Dataset extract:
····················
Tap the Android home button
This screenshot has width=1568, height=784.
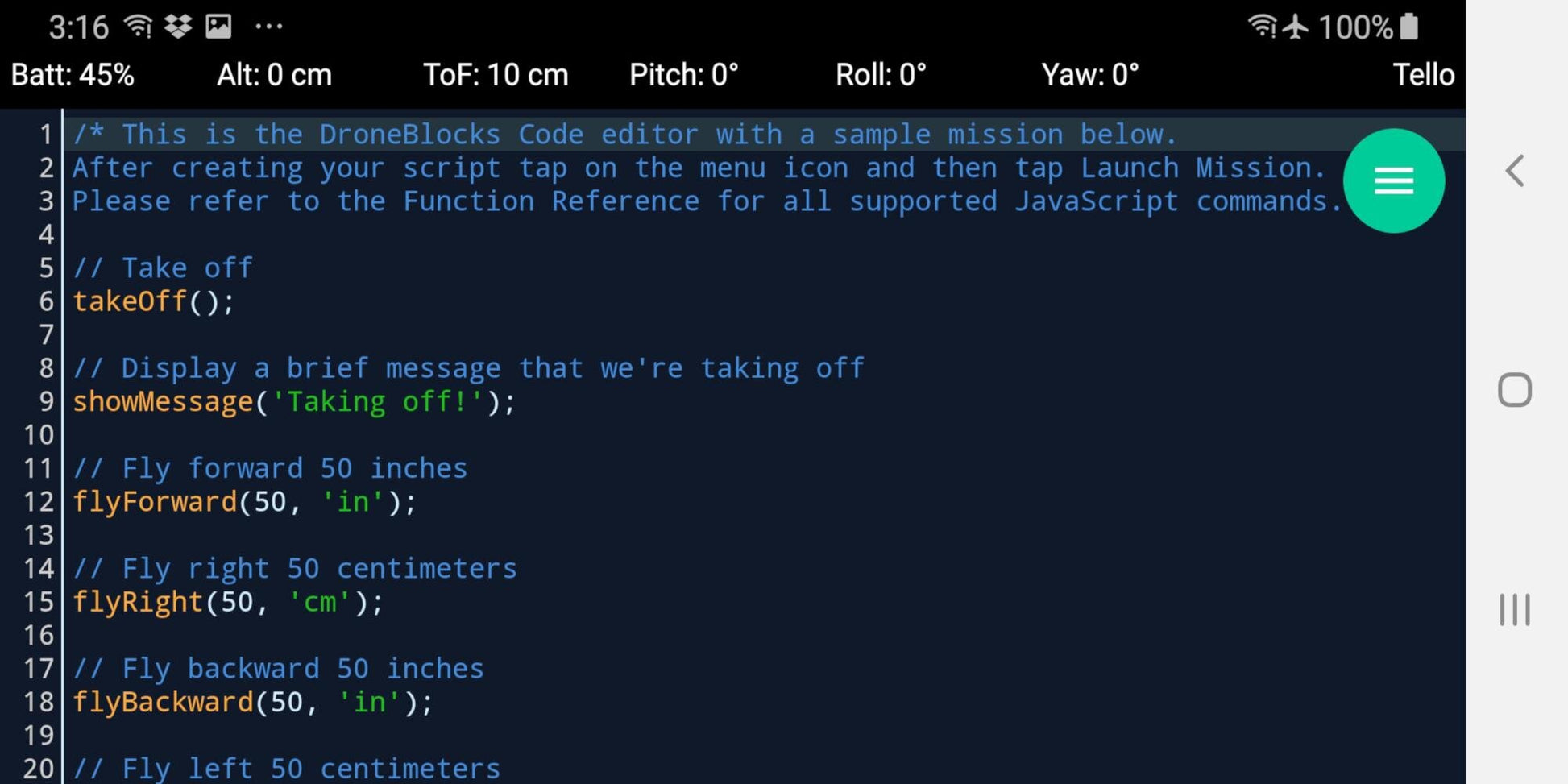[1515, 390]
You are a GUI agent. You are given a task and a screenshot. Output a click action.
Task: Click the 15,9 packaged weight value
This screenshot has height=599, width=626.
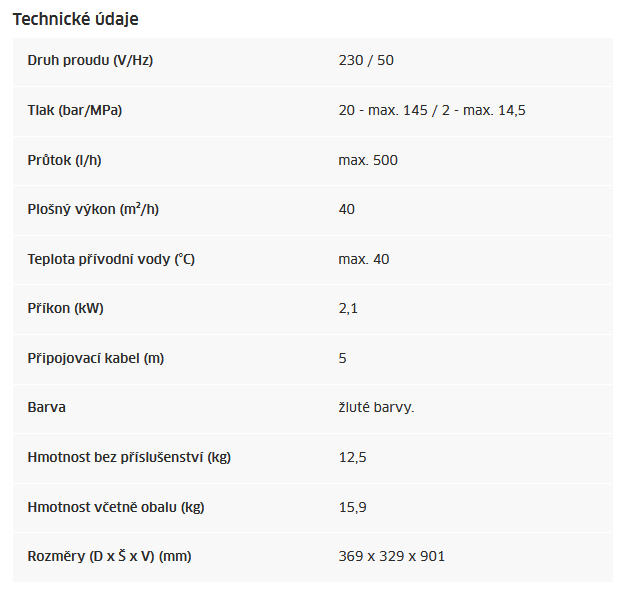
····················
Task prompt: Although the records contain pictures, your copy should hold only the text, reproduced exactly.

The completed task:
Tap the Android home button
This screenshot has width=1568, height=784.
[1515, 390]
You are a GUI agent. You are given a task and a screenshot. Output a click action.
Task: Click the 15,9 packaged weight value
This screenshot has height=599, width=626.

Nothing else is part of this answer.